$\mathbb R[x]/\langle x^2+1\rangle$ is a field

Question

How to show that $\mathbb R[x]/\langle x^2+1\rangle$ is a field.

I wrote the representation of $\mathbb R[x]/\langle x^2+1\rangle$ =$\{a+bx+\langle x^2+1\rangle\big|a,b\in \mathbb R\}$.

Now how should I prove this...

kindly help.

Answer 1

Any polynomial in the ring can be reduced to a first degree polynomial. So a general element is of the form $a + bx + \langle x^2 + 1\rangle$, or $a + bx$ for short ($a, b \in \Bbb R$).
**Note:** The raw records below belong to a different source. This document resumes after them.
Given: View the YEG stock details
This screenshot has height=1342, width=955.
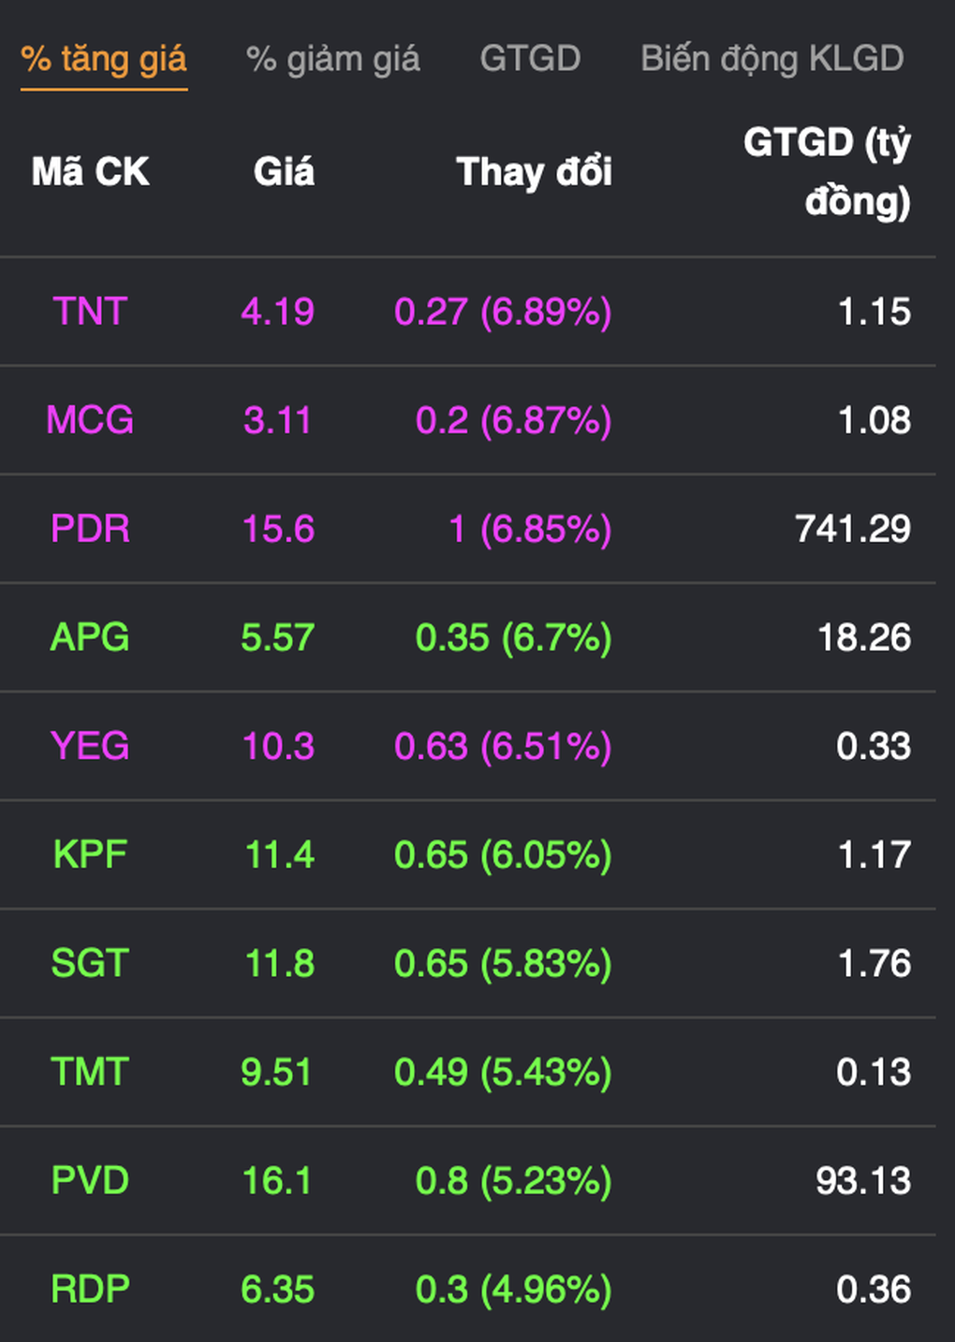Looking at the screenshot, I should [90, 746].
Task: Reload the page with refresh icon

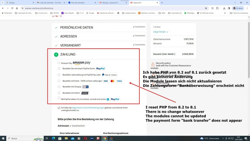Action: tap(12, 8)
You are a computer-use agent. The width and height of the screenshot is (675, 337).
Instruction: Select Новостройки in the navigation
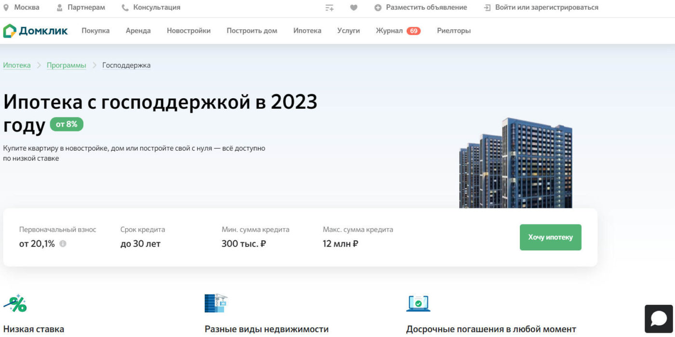(x=189, y=30)
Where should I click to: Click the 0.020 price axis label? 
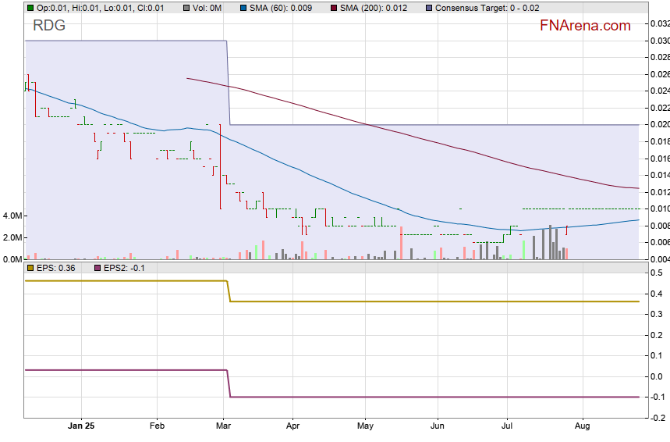(x=659, y=125)
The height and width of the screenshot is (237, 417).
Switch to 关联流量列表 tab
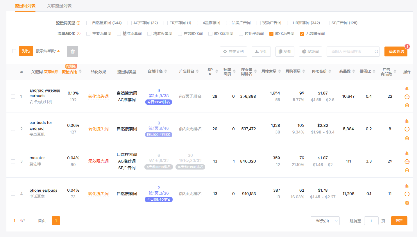(59, 6)
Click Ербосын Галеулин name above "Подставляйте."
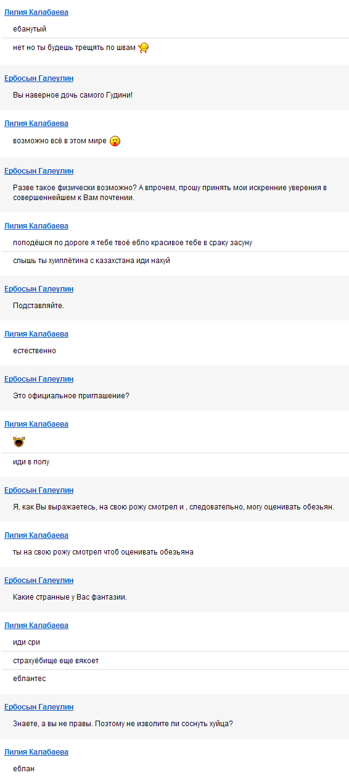 pos(39,289)
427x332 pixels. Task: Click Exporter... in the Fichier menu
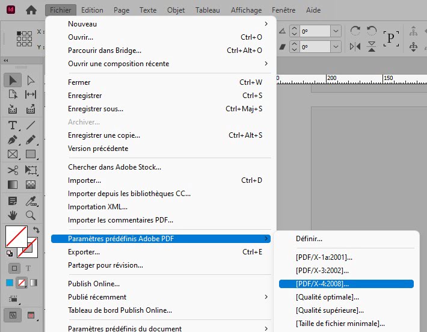(x=84, y=252)
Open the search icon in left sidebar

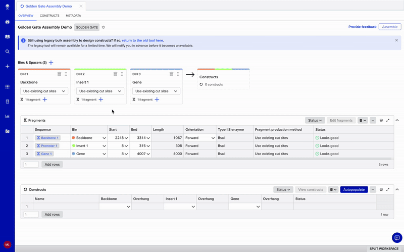pos(7,52)
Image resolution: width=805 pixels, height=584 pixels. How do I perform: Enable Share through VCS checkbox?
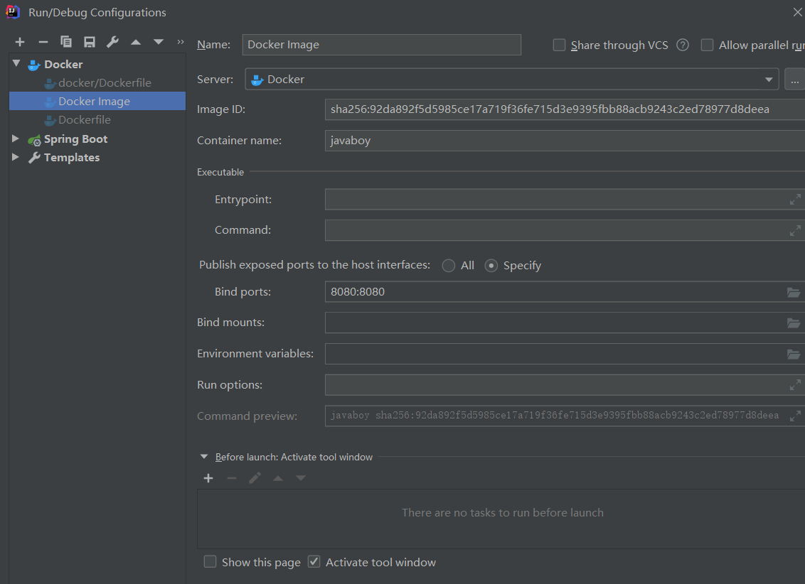560,45
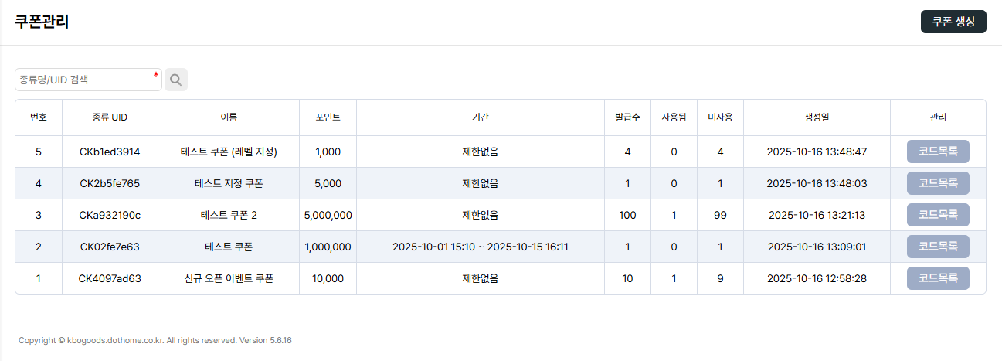Click the 번호 column header
This screenshot has width=1002, height=361.
39,117
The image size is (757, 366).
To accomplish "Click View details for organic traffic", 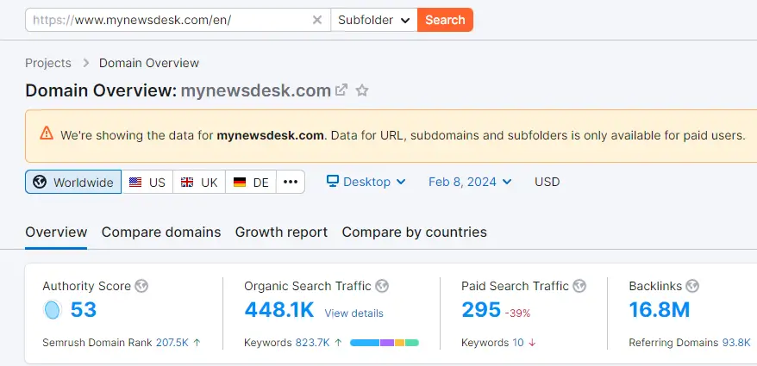I will (x=354, y=313).
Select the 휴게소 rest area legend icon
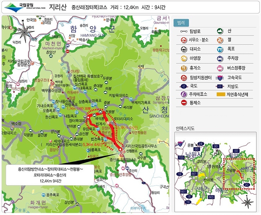 click(x=184, y=68)
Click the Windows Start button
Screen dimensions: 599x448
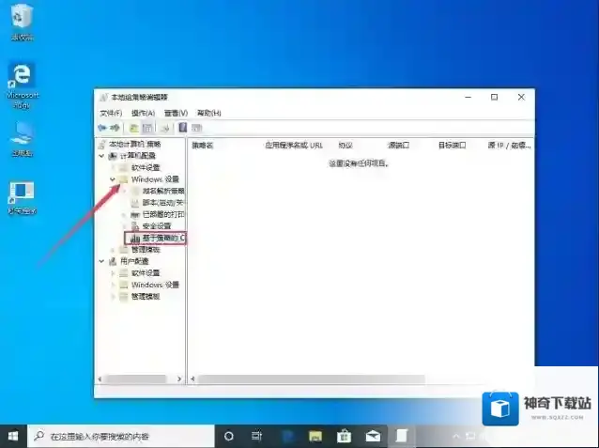click(13, 437)
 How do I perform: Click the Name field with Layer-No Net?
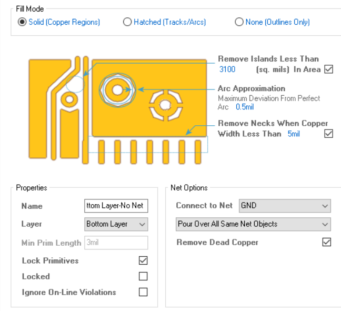click(116, 206)
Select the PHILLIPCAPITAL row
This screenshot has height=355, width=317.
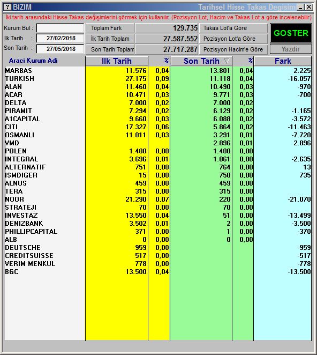[158, 231]
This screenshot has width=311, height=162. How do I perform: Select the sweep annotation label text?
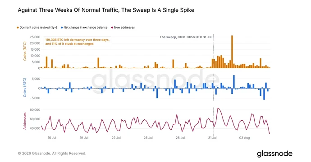pyautogui.click(x=186, y=37)
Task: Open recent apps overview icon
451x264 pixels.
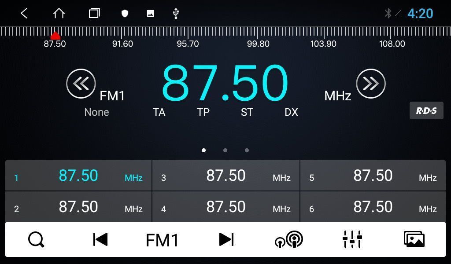Action: pyautogui.click(x=94, y=14)
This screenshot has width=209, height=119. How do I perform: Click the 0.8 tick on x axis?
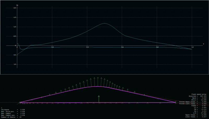pyautogui.click(x=157, y=47)
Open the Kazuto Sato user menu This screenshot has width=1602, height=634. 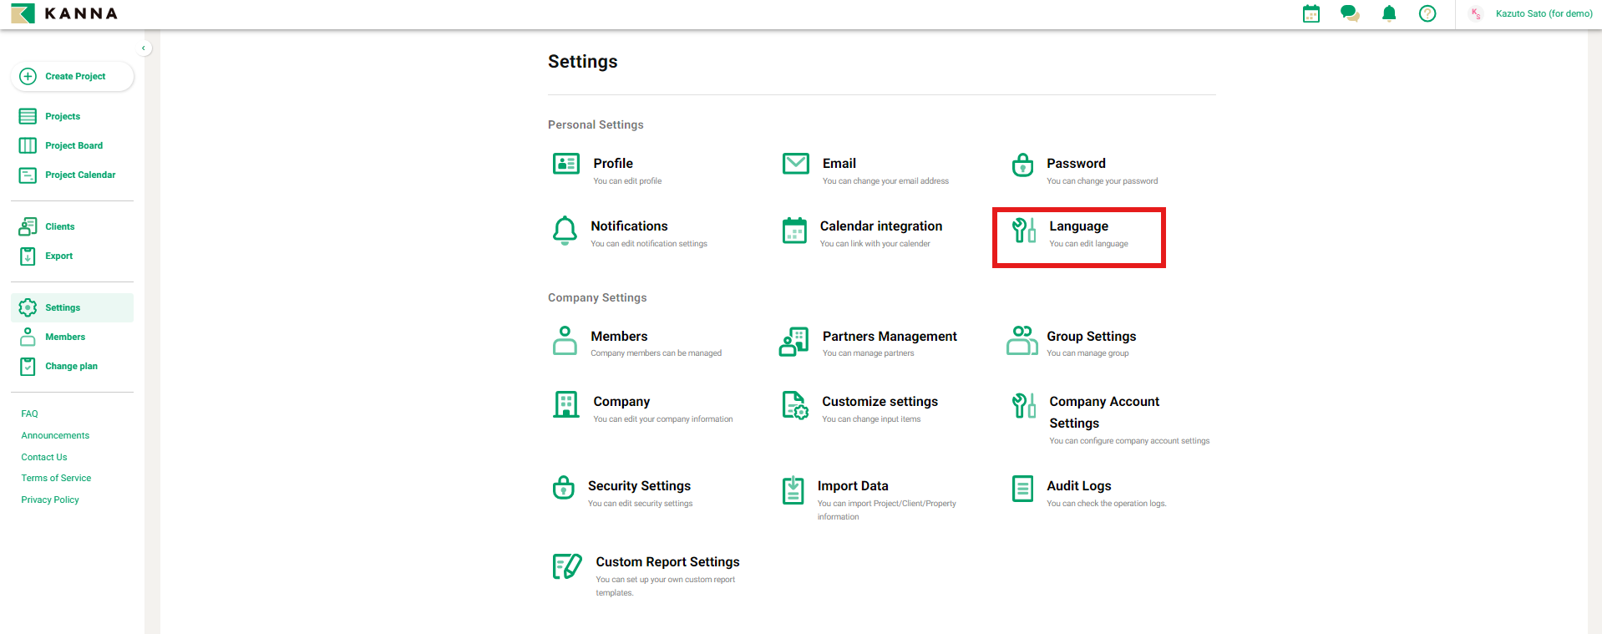tap(1531, 13)
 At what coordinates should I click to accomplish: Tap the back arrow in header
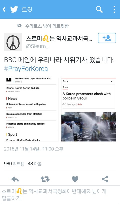[x=4, y=10]
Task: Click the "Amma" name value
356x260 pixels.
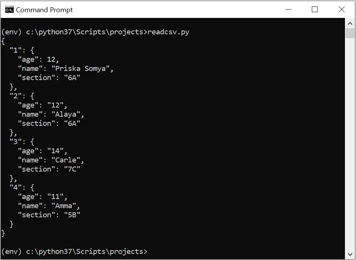Action: 64,205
I want to show that any non-zero element has an inverse. So, assume that $a + bx$ and $c + dx$ are inverses of one another. I want to solve for $c$ and $d$, showing that no matter what $a$ and $b$ are, as long as they are not both zero, there is an inverse to $a + bx$.

We begin by expanding the relation between $a + bx$ and $c +dx$: $$ 1 = (a + bx)(c + dx) = ac + (ad + bc)x + bdx^2\\ = ac - bd + (ad + bc)x $$ Since this is an equality of polynomials, we must have $$ \cases{ 1 = ac - bd\\0 = ad + bc } $$ If $a = 0$, this has the solution $d = -1/b$ and $ c = 0$. If $b = 0$, we have the solution $d = 0$ and $c = 1/a$.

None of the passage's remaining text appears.